» **练习要求**
请判断以下三条陈述是否与文本节选相符，每条回答“是”或“否”，并引用文本节选中起决定作用的原文。
1. 提问者想获取的 href 文本是 /file-one/additional。
2. 代码运行后打印出了 /file-one/additional。
3. 提问者在另一个网站上用不同的 HTML 测试时，代码同样没有成功。

» **文本节选**

☆ ☆ ☆ ☆

Python + BeautifulSoup：如何获取“a”元素的“href”属性？

Posted 2023-02-23

技术标签:

【中文标题】Python + BeautifulSoup：如何获取“a”元素的“href”属性？【英文标题】：Python + BeautifulSoup: How to get ‘href’ attribute of ‘a’ element? 【发布时间】：2017-10-04 12:20:53 【问题描述】：

我有以下几点：

  html =
  '''<div class=“file-one”>
    <a href=“/file-one/additional” class=“file-link">
      <h3 class=“file-name”>File One</h3>
    </a>
    <div class=“location”>
      Down
    </div>
  </div>'''

并且只想获取href 的文本，即/file-one/additional。所以我做了：

from bs4 import BeautifulSoup

soup = BeautifulSoup(html, 'html.parser')

link_text = “”

for a in soup.find_all(‘a’, href=True, text=True):
    link_text = a[‘href’]

print “Link: “ + link_text

但它只是打印一个空白，什么都没有。只需Link:。所以我在另一个网站上测试了它，但使用了不同的 HTML，它工作正常。

我做错了什么？还是该站点有可能故意编程为不返回href？

提前感谢您，一定会支持/接受答案！

☆ ☆ ☆ ☆

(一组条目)
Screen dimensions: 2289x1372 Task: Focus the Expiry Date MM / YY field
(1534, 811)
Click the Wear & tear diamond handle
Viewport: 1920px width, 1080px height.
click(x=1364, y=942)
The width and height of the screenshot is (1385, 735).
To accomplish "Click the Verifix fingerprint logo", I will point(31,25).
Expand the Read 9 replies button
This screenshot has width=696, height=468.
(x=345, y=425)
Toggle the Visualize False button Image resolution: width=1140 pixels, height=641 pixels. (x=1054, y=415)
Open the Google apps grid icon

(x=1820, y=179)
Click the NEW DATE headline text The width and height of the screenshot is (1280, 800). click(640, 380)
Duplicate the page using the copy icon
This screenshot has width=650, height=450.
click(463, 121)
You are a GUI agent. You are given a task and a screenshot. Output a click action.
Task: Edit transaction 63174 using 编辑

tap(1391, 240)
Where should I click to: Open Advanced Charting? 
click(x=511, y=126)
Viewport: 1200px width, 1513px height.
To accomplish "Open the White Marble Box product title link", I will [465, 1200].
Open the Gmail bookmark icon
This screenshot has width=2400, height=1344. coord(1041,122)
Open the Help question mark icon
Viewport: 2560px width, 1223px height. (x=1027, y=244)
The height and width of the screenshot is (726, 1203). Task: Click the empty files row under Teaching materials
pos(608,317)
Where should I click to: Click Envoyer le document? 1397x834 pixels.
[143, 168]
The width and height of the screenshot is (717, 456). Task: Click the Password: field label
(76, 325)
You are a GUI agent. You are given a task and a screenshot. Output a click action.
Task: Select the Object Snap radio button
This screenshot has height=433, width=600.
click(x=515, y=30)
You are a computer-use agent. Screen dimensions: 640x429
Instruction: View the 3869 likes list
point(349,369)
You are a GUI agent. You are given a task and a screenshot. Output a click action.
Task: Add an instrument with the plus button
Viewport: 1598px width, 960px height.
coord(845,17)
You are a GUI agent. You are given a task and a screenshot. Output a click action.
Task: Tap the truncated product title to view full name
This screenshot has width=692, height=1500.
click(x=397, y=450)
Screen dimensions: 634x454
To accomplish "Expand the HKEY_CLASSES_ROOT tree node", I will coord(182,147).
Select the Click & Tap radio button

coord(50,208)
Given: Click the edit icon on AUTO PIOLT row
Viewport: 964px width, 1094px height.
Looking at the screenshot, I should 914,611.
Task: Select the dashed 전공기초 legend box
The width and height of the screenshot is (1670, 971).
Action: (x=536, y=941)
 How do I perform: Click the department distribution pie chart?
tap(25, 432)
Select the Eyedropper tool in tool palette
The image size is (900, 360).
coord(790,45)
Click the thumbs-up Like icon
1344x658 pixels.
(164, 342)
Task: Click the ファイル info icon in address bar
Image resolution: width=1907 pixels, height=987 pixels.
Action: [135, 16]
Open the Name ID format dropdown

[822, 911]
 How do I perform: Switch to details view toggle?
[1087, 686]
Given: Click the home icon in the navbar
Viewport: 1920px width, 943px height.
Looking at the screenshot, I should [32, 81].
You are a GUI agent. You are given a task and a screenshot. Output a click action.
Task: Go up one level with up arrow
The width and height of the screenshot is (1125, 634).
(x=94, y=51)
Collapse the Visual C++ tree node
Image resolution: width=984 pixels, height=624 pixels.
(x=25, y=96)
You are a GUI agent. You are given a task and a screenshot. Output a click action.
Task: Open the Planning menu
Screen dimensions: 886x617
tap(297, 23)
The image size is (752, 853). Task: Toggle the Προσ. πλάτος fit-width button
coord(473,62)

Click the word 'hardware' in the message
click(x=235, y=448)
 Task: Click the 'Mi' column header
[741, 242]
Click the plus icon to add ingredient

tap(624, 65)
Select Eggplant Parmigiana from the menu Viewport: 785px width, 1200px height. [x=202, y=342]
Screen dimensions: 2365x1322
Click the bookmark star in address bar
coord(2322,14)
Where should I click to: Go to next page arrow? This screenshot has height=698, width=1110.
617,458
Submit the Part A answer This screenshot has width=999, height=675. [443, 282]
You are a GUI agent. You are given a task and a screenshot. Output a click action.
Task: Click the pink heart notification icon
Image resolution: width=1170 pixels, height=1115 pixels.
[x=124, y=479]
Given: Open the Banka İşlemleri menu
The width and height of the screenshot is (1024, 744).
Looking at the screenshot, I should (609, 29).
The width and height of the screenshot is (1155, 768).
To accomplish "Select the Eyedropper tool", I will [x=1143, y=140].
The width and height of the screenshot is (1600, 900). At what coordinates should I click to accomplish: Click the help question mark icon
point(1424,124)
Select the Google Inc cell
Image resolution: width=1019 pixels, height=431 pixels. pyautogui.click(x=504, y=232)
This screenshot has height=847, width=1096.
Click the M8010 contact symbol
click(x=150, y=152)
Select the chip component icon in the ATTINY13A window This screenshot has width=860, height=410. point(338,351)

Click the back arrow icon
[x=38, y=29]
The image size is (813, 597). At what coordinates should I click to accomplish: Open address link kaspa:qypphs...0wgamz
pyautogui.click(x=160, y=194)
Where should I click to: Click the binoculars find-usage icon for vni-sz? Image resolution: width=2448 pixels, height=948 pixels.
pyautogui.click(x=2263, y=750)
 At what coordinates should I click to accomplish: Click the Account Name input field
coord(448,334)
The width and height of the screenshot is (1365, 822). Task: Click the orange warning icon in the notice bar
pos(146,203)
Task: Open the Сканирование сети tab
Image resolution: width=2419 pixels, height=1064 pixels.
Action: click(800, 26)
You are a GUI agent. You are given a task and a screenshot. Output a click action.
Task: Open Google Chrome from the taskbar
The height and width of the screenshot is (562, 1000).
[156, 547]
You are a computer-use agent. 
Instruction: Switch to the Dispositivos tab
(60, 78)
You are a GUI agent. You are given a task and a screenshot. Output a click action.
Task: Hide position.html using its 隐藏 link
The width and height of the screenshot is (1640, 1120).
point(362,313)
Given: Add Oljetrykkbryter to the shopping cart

☆ ☆ ☆ ☆

» **已完成任务**
1. 是——“并且只想获取href 的文本，即/file-one/additional”
2. 否——“但它只是打印一个空白，什么都没有。只需Link:。”
3. 否——“所以我在另一个网站上测试了它，但使用了不同的 HTML，它工作正常。”